1. Ban electronics from the bedroom.

This includes TVs, tablets, and phones. Sorry, no more Candy Crush in bed. The light from these devices disrupts your body's ability to produce melatonin. Melatonin is a hormone which your body instinctively produces when it's nighttime. If your body doesn't produce enough melatonin, it can't distinguish between day and night, resulting in tossing and turning.

2. Keep your bedroom dark.

In addition to banning electronics, keep your curtains closed at night. Outdoor light from cars, streetlights or the moon can keep you from falling asleep. If you don't have dark curtains, invest in an eye mask. This keeps the room extremely dark, preparing your body and mind for shut-eye.

3. Invest in a high-quality mattress.

One of the main culprits of poor sleep is body pain. Some people don't realize their mattress may be too hard or too soft. Aim for something with sufficient support. On a budget? Try a textured mattress topper. Additionally, be sure to invest in pillows that offer neck support.
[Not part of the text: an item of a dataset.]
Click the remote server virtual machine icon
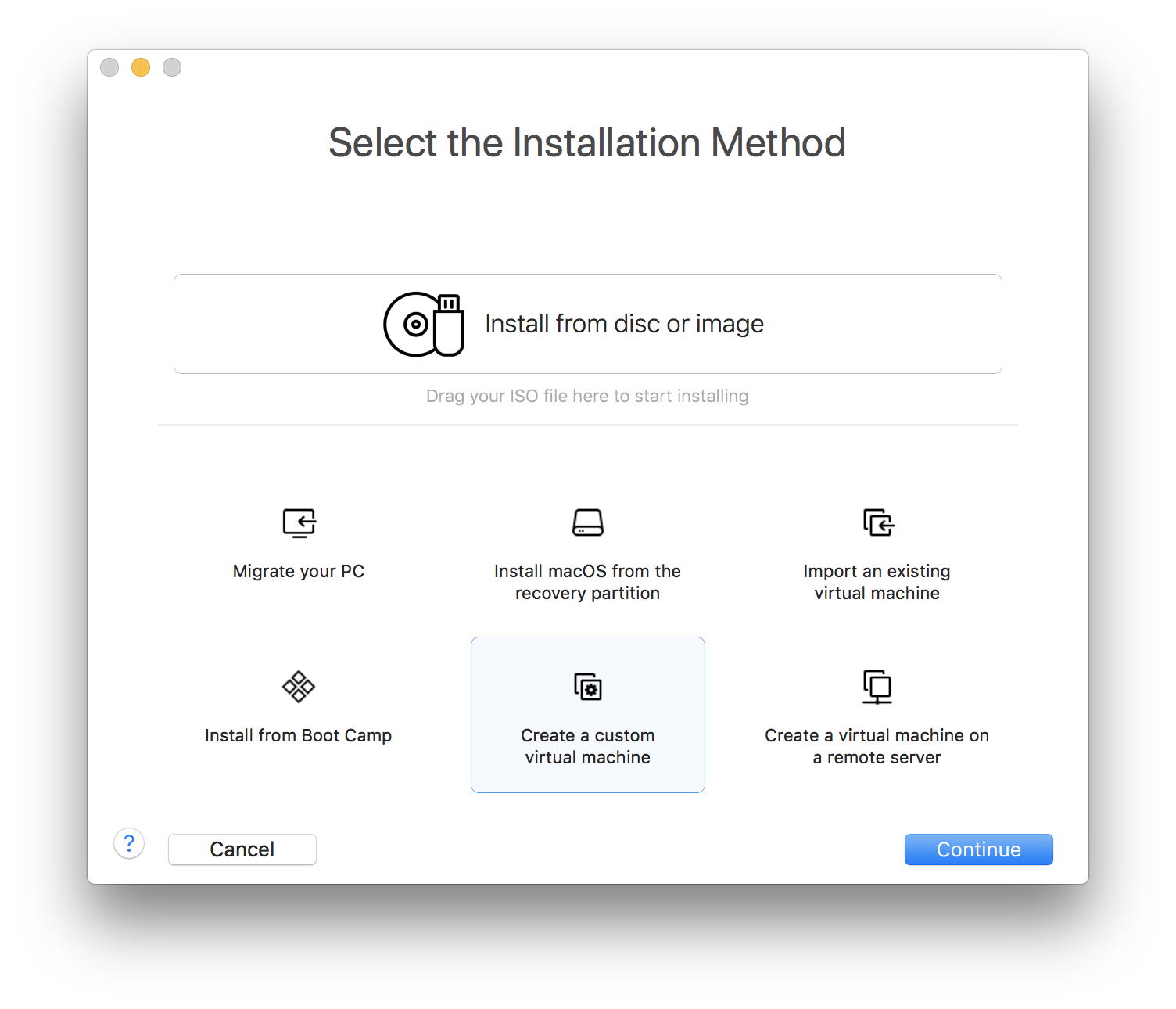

4. Keep your bedroom cool.

If your body overheats, you can break out in a sweat. This can disrupt your sleep and that of your partner. Aim to keep your bedroom between 65-68 degrees Fahrenheit. Not a fan of air conditioning? Invest in a ceiling fan to circulate the air, and sleep with a light sheet.

5. Wear loosefitting pajamas.

If your pajamas are too heavy or tightfitting, that could cause discomfort, preventing your body from entering a truly relaxed state. Try wearing an old cotton T-shirt. It's light, airy and isn't constricting.

6. Place a plant on your nightstand.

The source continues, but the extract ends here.